● **PROBLEM DESCRIPTION**
Repeat exactly, and only, the lines below starting at the line that contains "The height and width of the screenshot is (404, 744)." and ending at the line that contains "The width and height of the screenshot is (1181, 687).", inclusive of both.

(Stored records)
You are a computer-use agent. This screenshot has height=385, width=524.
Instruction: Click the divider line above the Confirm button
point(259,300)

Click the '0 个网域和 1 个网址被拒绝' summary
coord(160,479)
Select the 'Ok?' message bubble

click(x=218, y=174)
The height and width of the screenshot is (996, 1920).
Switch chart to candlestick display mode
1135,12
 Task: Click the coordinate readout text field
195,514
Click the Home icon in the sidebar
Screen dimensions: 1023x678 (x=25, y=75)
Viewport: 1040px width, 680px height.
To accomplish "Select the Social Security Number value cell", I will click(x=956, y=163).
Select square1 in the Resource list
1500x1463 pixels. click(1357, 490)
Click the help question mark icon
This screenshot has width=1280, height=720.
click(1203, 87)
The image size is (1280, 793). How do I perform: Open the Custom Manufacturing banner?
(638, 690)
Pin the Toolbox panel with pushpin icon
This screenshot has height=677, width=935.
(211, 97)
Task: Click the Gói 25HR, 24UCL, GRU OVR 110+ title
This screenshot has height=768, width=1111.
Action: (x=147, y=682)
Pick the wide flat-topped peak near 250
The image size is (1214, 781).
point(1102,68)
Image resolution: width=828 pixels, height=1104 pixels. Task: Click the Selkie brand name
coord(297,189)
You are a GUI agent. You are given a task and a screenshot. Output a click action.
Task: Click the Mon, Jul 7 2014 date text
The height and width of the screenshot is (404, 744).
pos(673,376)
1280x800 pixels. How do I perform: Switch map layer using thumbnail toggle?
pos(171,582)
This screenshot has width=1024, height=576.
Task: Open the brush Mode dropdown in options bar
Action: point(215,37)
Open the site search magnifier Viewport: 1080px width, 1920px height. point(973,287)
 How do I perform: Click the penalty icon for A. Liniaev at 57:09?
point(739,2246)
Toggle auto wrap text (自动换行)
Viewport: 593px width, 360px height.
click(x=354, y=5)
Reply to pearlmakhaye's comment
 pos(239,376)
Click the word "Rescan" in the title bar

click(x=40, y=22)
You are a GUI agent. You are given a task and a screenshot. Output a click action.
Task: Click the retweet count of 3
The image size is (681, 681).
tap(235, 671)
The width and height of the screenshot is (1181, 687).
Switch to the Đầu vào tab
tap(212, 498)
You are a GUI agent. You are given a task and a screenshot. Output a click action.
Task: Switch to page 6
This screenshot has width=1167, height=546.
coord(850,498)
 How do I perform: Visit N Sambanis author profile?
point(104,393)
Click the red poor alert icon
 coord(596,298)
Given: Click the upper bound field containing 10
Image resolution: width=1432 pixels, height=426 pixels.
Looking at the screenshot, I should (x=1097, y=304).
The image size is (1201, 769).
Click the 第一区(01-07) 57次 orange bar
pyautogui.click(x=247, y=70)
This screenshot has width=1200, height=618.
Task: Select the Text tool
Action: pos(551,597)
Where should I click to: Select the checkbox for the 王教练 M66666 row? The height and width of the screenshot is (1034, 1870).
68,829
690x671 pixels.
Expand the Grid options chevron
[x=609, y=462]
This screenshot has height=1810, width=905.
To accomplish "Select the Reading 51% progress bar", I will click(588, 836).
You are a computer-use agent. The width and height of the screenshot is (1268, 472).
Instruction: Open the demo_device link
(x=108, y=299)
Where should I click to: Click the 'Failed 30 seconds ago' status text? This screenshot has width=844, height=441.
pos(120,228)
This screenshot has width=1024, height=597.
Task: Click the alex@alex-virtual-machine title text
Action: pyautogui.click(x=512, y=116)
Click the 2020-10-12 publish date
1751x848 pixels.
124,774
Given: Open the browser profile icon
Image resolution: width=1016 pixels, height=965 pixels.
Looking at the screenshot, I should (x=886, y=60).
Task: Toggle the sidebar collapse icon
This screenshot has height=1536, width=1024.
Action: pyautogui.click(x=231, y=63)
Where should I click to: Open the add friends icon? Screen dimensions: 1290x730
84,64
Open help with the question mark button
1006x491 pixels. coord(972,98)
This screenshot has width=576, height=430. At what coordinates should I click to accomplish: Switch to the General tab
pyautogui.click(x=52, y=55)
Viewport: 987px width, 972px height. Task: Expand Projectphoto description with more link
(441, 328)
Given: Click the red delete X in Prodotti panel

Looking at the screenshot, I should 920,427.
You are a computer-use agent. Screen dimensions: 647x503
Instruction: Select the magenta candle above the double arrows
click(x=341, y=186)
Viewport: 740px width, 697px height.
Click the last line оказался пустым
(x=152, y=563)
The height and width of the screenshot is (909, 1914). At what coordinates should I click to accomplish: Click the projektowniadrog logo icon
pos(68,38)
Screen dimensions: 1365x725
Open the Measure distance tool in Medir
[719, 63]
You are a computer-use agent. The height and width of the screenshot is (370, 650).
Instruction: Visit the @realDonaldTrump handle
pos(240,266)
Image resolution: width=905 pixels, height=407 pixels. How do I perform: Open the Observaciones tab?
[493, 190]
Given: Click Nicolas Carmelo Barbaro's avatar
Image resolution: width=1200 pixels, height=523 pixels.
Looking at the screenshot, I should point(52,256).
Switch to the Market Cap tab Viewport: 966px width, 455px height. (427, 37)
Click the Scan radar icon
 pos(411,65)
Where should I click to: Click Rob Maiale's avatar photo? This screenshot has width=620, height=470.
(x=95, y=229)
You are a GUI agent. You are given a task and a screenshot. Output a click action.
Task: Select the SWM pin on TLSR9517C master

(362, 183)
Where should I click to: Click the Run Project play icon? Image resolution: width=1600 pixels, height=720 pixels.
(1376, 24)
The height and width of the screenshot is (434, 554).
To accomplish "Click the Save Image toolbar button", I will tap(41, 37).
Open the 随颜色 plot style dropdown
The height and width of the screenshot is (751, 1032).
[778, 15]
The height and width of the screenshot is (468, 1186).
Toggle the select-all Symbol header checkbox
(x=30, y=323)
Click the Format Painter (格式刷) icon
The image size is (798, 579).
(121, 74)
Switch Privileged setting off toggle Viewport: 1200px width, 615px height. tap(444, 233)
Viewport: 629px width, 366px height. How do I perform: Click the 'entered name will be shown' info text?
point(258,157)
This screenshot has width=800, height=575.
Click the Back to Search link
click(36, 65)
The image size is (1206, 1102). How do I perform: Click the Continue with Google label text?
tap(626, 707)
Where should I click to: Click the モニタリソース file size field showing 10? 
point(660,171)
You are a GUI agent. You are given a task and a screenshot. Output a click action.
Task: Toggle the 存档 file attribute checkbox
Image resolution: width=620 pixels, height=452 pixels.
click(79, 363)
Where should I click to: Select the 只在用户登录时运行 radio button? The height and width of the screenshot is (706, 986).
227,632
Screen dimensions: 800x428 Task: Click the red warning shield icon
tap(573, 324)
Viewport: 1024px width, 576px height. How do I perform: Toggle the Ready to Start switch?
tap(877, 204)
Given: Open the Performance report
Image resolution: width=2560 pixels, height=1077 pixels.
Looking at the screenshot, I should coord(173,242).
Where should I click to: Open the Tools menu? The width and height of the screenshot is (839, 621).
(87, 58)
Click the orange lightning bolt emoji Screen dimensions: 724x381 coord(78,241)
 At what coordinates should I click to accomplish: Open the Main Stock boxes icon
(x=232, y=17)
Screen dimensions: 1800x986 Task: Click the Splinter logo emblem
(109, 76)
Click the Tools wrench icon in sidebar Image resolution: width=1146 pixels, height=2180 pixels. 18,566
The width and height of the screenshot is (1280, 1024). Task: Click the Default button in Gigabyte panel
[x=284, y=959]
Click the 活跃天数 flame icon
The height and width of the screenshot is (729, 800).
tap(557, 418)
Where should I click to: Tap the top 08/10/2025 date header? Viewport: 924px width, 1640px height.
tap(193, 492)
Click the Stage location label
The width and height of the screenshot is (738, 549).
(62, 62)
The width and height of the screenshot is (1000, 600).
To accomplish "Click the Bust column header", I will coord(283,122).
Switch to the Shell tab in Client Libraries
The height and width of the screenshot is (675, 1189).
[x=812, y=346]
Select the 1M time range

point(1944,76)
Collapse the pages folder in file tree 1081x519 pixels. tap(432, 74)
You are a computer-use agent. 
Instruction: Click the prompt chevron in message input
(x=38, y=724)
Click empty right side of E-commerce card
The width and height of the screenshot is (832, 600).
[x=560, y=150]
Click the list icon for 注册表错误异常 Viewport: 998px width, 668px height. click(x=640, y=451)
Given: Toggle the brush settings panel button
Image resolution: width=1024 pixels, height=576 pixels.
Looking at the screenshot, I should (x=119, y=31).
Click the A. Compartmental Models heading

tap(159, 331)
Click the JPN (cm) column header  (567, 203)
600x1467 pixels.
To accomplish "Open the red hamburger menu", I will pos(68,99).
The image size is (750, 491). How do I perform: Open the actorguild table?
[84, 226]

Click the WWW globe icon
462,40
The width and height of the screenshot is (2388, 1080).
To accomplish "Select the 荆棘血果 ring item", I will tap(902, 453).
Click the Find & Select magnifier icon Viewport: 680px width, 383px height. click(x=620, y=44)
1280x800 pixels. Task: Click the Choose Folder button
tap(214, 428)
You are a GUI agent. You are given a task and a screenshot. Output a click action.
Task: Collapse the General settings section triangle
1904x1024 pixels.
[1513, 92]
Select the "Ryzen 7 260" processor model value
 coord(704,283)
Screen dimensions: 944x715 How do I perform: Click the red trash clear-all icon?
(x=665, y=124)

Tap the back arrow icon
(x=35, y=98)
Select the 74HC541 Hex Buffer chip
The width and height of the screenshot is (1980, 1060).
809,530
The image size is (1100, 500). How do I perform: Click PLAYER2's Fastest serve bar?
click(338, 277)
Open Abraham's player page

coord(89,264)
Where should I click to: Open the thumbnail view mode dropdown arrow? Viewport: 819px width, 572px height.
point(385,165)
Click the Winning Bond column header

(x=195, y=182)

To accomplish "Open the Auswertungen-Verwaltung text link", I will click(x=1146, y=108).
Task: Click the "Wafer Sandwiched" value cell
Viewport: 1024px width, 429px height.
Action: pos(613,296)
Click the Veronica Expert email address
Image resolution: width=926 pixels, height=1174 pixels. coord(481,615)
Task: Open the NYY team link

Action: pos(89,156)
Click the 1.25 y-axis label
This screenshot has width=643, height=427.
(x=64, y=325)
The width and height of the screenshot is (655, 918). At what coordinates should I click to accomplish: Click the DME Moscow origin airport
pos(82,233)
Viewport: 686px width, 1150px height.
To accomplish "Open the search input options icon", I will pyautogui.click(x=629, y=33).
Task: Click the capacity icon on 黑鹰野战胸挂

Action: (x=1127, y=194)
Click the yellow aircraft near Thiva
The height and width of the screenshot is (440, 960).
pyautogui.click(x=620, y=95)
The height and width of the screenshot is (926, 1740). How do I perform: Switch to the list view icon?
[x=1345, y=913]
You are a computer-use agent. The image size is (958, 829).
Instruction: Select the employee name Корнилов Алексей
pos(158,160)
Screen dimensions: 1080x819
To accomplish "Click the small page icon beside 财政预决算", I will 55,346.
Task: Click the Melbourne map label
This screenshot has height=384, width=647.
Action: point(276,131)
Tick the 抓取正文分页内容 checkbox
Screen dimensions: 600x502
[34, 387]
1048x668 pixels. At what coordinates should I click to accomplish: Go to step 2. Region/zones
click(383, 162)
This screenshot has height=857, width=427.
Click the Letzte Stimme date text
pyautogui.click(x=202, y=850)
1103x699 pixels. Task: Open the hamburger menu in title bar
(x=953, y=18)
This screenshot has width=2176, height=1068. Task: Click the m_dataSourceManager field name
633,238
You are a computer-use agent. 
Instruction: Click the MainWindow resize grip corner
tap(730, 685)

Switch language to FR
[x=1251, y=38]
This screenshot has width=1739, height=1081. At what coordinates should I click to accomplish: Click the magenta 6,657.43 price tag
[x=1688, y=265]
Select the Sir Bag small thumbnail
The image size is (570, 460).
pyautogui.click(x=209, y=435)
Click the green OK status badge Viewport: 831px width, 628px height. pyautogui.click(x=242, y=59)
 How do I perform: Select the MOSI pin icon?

● **SOLUTION TO THIS EXERCISE**
The height and width of the screenshot is (404, 744).
pos(673,376)
1280x800 pixels. How do I perform: Switch map layer using thumbnail toggle?
pos(171,582)
This screenshot has width=1024, height=576.
Task: Open the brush Mode dropdown in options bar
Action: point(215,37)
Open the site search magnifier Viewport: 1080px width, 1920px height. point(973,287)
 How do I perform: Click the penalty icon for A. Liniaev at 57:09?
point(739,2246)
Toggle auto wrap text (自动换行)
Viewport: 593px width, 360px height.
click(x=354, y=5)
Reply to pearlmakhaye's comment
 pos(239,376)
Click the word "Rescan" in the title bar

click(x=40, y=22)
You are a GUI agent. You are given a task and a screenshot. Output a click action.
Task: Click the retweet count of 3
The image size is (681, 681).
tap(235, 671)
The width and height of the screenshot is (1181, 687).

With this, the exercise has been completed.